#### Directions for this task
Translate this sentence from the North Somerset Covid case-rate report into Spanish: "During the winter lockdown seven-day rates had previously peaked at 423.6 cases per 100,000 population."

#### Extracted text
──────────────────────────────
During the winter lockdown seven-day rates had previously peaked at 423.6 cases per 100,000 population. Reported cases have leapfrogged this and now stand at 470.1.
This is also well above the national rate of 399.6 and the regional figure of 386.4.
North Somerset Council’s deputy leader and executive member for health, Cllr Mike Bell, said: “The risk of coming into contact with Covid in our community has never been higher.
“Those who’ve been double vaccinated at least two weeks ago will have the best protection against catching the disease or getting seriously ill if they do come into contact the with virus.
“Our vaccination rates locally are excellent, with nearly 70% of people over 16 having had two jabs, but this still leaves thousands of people with less or no protection, having only had one, or none.
“So even though legally you don’t need to follow Covid safety rules anymore, it’s still extremely important you do all you can to avoid catching or spreading the virus.
"This includes the crucial importance of isolating if you have symptoms, test positive, or are told to do so, either by NHS Test and Trace or by the NHS Covid app."
North Somerset's Director of Public Health, Matt Lenny, added: “Vaccinations alone aren’t enough to put an end to Covid, especially when we have rising infection rates.
“Keep washing your hands, wearing face coverings, getting tested, self-isolating if you need to, and staying outside as much as you can.
“The virus spreads fastest in closed settings that have very little ventilation, where it is crowded, and where you have close contact with people you don’t usually mix with.
“With restrictions easing, it’s not always possible to avoid these kinds of situations, but there are things you can do to lower your own risk.
“Stay outside as much as you can - opening doors and windows if you have to be inside to let in fresh air, try to keep your distance from people you don’t normally mix with - wearing a face covering if you can’t, and keep washing your hands.
“And please look after each other. There are still many people who haven’t been able to get both vaccinations and everyone’s experience is different, so we’re each having to assess our own level of risk and what we do and don’t feel comfortable doing.”
──────────────────────────────
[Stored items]
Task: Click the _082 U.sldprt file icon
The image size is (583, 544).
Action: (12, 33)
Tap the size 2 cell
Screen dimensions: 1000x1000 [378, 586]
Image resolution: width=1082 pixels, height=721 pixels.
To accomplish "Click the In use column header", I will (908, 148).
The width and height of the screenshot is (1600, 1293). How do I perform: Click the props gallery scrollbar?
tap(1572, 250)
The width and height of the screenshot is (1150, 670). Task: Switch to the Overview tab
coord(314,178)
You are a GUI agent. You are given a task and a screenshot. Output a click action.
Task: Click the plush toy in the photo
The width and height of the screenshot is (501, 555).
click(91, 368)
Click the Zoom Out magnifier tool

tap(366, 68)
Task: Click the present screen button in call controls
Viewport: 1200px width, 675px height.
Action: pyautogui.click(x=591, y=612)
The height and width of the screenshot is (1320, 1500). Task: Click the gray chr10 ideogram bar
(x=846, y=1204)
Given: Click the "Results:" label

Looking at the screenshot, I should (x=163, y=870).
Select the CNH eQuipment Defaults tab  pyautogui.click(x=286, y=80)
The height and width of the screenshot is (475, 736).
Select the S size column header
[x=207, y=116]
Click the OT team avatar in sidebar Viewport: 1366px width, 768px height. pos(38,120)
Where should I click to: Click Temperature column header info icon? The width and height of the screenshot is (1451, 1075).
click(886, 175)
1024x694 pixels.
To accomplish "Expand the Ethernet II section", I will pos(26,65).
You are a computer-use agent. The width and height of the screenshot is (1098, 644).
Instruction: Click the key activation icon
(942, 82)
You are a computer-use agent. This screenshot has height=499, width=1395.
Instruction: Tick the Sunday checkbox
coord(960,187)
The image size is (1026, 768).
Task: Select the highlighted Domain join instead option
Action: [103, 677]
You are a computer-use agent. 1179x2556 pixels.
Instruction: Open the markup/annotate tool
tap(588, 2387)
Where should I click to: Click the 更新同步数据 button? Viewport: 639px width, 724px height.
──────────────────────────────
#### Problem solution
Durante el confinamiento de invierno, las tasas a siete días habían alcanzado anteriormente un máximo de 423,6 casos por cada 100.000 habitantes.